Yesterday, I am thrilled to say, I finished reading a book!  Yes you read correctly ... I finished reading a book!!!  A dear friend Anthea unbeknownst to me, had ‘filed away’ the information I was struggling to read, and one day very recently two books turned up at my door ... Dreaming of Dior and Dreaming of Chanel by Charlotte Smith and illustrated by Grant Cowan.  At first my heart sunk.  Anthea’s well-meaning gesture was appreciated more than words can say, but I couldn’t read anymore.  However on closer inspection, these books were different.  They were stories but not novels.  They weren’t nonfiction or even short stories for that matter.  They were a celebration of vintage haute couture in a format of illustrations and notes, or anecdotes, of the women who had worn these fabulous creations.  Anthea had also ‘filed away’ my once insatiable love for all things fine.  I could read these!  Each story or anecdote was not more than one page.  When I lost my way it wasn’t frustrating to start reading at the top of the page again.  It was only one page.  The page before had no reference to the page I was reading.  I didn’t need to retain the information I was reading for the page following.  I could simply read for the pleasure of reading.  In the time it took me to read one page and admire the beautifully illustrated garment, I could escape for that short time into another world, a world of beauty and excitement, a world a long way from the reality of my own life.

Anthea hasn’t given these books to me.  They are a loan.  I believe they may have belonged to her mother at one time, although I could be wrong.  Nonetheless these two books are amongst the most precious gifts I have received in my lifetime.  The gift of Anthea’s friendship, so clearly displayed in her thoughtfulness is a precious gift in its own right.  Returning to me the ability to read a book is immeasurable.  Not only have I finished reading Dreaming of Dior, but I’ve made a good start on Dreaming of Chanel and find myself now ‘dreaming’ of digging into the boxes upon boxes of books we have in storage, and delving into some treasured, old favourites again ..."

The 'bilious' colours (LOL ... a term my father used for colours he found unappealing, to say the least!) which inspired this layout are from the April colour challenge at ScrapChat.  Here's the Colour Palette for  you to judge for yourself ...


I know I had decided to 'do away with' challenges for a while, at least until I had caught up on some other projects I've had sitting on my desk for weeks, nay months!  But I made the mistake of actually looking at the colour challenge and that was it.  These colours have remained in the back of my mind ever since and they have been quietly going along their merry way taunting me, daring me, challenging me.  These colours were slowly driving me crazy.  I had to tackle the Colour Palette.  I couldn't possibly let it get the better of me!

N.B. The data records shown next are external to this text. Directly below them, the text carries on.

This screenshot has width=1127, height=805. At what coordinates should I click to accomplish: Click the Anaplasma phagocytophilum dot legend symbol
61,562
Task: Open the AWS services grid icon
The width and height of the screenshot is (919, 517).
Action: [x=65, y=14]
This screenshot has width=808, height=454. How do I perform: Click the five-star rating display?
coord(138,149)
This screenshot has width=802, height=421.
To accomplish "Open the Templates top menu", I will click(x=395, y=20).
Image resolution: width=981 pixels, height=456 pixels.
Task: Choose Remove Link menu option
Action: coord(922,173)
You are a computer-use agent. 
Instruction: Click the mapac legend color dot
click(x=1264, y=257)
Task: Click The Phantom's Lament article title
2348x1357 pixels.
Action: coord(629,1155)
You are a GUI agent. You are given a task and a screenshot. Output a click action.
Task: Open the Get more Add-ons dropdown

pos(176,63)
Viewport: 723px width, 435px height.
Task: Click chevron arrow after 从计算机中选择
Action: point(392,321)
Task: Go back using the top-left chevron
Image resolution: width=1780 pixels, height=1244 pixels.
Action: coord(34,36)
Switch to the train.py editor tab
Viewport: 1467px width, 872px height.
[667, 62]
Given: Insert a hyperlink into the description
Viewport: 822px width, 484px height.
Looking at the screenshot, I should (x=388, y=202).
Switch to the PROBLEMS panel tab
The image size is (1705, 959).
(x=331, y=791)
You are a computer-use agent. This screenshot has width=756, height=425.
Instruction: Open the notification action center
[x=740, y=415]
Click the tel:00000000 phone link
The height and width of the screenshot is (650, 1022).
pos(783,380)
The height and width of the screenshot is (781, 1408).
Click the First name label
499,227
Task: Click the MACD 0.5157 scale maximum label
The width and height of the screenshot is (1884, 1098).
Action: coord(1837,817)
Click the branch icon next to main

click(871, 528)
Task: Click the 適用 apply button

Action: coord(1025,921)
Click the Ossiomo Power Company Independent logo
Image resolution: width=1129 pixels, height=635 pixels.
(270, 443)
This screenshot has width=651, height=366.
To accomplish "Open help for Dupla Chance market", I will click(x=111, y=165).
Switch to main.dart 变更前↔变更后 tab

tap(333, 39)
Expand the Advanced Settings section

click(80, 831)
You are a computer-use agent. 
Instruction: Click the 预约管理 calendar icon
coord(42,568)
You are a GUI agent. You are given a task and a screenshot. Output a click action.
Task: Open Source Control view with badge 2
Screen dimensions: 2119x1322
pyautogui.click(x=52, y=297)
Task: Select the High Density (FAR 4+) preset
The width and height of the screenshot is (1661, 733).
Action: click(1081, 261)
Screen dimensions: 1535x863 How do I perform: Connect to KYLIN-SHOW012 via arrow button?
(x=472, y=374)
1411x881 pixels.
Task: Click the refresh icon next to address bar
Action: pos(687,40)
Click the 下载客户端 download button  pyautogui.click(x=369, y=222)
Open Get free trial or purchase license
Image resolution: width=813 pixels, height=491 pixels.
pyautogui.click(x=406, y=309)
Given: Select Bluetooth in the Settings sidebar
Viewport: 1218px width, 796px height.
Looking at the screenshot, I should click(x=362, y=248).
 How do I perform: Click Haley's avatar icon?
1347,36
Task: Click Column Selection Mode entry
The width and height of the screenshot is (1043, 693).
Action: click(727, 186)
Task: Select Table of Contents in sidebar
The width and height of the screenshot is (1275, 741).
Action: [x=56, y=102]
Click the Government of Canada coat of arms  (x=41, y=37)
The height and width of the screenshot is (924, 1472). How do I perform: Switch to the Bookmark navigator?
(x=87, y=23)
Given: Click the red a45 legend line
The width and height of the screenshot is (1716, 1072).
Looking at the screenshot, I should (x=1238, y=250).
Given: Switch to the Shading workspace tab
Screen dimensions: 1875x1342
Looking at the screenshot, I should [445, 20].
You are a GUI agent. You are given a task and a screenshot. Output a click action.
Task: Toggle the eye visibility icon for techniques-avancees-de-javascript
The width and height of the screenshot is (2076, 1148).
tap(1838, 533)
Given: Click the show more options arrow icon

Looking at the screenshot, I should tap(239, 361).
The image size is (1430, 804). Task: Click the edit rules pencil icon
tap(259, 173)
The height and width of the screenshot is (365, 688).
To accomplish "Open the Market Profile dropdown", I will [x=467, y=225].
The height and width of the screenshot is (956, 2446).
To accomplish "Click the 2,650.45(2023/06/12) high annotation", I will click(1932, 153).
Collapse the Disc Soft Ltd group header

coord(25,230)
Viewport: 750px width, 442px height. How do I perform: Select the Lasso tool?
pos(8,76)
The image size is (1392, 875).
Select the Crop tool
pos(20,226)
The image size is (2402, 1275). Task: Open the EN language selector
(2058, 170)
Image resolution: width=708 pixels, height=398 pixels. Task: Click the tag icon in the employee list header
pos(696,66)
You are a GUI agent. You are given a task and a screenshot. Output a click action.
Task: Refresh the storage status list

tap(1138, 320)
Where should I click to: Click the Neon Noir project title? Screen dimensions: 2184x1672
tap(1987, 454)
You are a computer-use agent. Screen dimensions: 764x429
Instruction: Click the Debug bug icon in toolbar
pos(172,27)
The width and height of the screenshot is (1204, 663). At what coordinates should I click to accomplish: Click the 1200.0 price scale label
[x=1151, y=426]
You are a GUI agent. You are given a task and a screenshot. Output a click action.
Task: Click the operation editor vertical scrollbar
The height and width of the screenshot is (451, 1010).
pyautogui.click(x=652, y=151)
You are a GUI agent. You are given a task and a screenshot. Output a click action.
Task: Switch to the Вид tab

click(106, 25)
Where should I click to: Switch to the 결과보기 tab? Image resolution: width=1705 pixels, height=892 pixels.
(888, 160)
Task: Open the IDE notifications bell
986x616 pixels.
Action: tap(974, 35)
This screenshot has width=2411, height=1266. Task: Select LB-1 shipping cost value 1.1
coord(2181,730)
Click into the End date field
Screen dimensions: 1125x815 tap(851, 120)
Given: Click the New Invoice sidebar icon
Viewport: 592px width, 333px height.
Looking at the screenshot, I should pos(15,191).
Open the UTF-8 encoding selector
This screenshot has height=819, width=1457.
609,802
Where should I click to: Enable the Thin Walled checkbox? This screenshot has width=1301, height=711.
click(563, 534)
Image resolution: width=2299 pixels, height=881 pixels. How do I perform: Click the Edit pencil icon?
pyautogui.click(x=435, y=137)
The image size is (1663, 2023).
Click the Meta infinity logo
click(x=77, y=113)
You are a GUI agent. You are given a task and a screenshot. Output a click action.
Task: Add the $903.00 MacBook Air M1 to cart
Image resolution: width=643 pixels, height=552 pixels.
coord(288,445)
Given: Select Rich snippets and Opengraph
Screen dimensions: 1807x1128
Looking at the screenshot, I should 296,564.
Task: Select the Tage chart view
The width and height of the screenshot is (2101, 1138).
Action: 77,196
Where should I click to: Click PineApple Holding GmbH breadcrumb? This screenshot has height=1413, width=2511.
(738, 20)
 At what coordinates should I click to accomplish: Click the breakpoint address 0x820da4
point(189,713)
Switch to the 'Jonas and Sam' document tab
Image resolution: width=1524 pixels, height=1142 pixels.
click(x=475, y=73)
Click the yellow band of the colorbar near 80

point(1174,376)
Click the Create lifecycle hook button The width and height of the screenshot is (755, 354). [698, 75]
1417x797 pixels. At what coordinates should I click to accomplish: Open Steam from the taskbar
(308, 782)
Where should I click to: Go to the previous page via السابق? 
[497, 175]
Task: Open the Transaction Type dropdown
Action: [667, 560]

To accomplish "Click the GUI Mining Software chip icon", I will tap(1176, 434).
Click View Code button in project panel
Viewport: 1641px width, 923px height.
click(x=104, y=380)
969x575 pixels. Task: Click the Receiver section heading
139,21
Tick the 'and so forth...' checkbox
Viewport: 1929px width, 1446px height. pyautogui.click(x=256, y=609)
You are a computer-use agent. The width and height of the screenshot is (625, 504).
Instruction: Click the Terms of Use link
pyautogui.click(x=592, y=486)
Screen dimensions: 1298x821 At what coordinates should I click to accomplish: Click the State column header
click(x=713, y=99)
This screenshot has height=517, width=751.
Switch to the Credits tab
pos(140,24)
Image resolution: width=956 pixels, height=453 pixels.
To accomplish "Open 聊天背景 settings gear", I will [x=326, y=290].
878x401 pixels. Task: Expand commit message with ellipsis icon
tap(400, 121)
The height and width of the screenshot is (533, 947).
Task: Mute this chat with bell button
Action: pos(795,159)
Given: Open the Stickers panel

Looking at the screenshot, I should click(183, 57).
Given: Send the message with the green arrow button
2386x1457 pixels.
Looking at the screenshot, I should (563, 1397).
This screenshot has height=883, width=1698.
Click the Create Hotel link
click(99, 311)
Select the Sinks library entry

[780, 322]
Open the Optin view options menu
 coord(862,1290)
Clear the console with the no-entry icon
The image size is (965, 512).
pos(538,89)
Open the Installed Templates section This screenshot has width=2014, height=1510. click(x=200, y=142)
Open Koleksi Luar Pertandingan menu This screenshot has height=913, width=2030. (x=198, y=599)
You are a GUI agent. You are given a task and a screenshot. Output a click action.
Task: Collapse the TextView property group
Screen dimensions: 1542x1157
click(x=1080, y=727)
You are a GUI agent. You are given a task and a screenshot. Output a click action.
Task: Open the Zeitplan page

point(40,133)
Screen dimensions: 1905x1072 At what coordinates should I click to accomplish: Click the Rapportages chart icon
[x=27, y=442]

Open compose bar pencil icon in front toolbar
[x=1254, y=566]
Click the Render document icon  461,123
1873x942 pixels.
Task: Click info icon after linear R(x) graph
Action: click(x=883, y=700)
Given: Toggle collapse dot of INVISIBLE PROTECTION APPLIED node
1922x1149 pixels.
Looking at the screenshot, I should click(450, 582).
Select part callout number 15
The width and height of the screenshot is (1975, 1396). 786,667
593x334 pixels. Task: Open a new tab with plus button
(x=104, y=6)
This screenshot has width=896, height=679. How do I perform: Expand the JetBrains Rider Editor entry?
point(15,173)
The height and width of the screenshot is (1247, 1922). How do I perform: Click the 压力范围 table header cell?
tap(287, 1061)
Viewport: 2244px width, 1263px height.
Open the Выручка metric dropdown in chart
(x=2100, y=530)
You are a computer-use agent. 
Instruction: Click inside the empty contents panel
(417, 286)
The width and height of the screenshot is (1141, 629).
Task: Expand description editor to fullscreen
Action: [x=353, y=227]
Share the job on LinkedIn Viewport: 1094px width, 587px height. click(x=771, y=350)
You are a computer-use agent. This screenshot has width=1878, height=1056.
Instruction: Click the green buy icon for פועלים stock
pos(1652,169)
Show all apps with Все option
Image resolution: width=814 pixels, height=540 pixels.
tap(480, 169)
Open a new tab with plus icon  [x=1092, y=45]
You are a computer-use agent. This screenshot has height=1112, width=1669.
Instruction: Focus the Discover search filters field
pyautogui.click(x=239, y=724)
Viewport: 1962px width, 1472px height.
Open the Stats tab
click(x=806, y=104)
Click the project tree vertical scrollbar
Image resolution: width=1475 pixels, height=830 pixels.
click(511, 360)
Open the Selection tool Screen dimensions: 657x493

I'm glad to have scrapped about my milestone of reading Dreaming of Dior.  It was a significant moment for me and one worth celebrating on 12x12.  Conveniently the colours worked well.  Will I use them in this combination again?  Not likely.  Not on your Nelly.  No.  Never!  Overall though I'm a happy scrapper.  Except that this has now created a fresh dilemma ... to view the colour challenge for May or to not view the colour challenge for May?  That is the question ...

1 comment:

  1. Alz, Bless You. So glad you've enjoyed the ride the books provide. I first read Mum's but loved them so much that I bought them myself. I don't think I could ever fully part with them but I am so glad that they have woven their magic with you. Don't feel pressured to finish them quickly but I know that you can never stop turning the page. I've so sorry that you're heart sank but I knew that you would find them easy reading.
    You've certainly done Dior proud with this layout.